Disable regular expressions in Painless by default #20397

clintongormley · 2016-09-09T08:17:42Z

Painless is designed to be fast and safe. The one chink in its armour is Java regular expressions. A pathological regular expression could run in quadratic time or even throw a StackOverflowError.

I think we should disable Java regular expressions by default and add a setting which allows them to be enabled.

Nice to have: support Lucene regular expressions for matching without capturing, as they have a safety mechanism built in.

s1monw · 2016-09-09T09:04:38Z

I don't know how complex it would be but maybe we can enable lucene regular expressions by default and only if the user enables it allow complex ones?

nik9000 · 2016-09-09T12:26:56Z

I think we should disable Java regular expressions by default and add a setting which allows them to be enabled.

A node level setting or something sent with the request like we're talking about for assert? If a node level setting then a dynamic one or a static one?

I don't know how complex it would be but maybe we can enable lucene regular expressions by default and only if the user enables it allow complex ones?

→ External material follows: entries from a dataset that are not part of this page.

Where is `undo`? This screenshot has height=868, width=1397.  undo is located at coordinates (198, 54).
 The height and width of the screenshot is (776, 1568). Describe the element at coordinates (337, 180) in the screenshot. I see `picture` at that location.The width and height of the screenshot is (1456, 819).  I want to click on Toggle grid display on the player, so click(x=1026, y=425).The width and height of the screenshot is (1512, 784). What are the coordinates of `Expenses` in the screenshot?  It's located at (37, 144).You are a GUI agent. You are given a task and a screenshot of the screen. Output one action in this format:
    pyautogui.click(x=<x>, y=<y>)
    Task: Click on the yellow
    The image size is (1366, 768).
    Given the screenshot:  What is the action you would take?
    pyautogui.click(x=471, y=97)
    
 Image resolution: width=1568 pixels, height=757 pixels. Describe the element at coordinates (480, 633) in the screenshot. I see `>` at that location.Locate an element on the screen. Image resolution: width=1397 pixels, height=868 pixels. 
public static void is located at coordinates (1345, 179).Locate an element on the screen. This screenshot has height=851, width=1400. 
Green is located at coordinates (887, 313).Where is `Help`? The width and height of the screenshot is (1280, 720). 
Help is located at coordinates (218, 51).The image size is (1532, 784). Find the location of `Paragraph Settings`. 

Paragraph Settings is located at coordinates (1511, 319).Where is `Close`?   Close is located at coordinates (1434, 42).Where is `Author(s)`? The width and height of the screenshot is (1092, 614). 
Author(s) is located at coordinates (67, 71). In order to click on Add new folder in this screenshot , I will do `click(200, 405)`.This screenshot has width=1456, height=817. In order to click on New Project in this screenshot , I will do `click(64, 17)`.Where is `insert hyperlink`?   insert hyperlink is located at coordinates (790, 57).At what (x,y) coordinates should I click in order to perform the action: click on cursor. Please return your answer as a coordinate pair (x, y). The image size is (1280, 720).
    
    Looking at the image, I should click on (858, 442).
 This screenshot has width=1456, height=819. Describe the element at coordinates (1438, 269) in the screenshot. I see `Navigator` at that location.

Lucene's syntax is not a drop in replacement for java. It'd be nice if we only had a single regex syntax but I can see the allure as I know they are safe.

I'm also happy to investigate any alternative that lets us ship a safe regex engine out of the box. All of this stuff is experimental so it is allowed to change during the 5.x line and

nik9000 · 2016-09-09T14:29:12Z

Whatever we do, I'm happy to take the issue.

clintongormley · 2016-09-09T18:28:06Z

A node level setting or something sent with the request like we're talking about for assert? If a node level setting then a dynamic one or a static one?

I think it should be a static node level setting, like the settings which enable/disable scripting.

Lucene's syntax is not a drop in replacement for java. It'd be nice if we only had a single regex syntax but I can see the allure as I know they are safe.

Yeah, the bugger is that the regex syntax is already used by Java rx. I don't know how feasible it would be to have /.../ to mean Lucene rx, but (eg) have java/.../ mean Java rx.

nik9000 · 2016-09-09T18:31:39Z

Yeah, the bugger is that the regex syntax is already used by Java rx. I don't know how feasible it would be to have /.../ to mean Lucene rx, but (eg) have java/.../ mean Java rx.

I think because we've marked it experimental we should allow ourselves to do this if we think it is right. I don't think it'd be impossible to do something like that.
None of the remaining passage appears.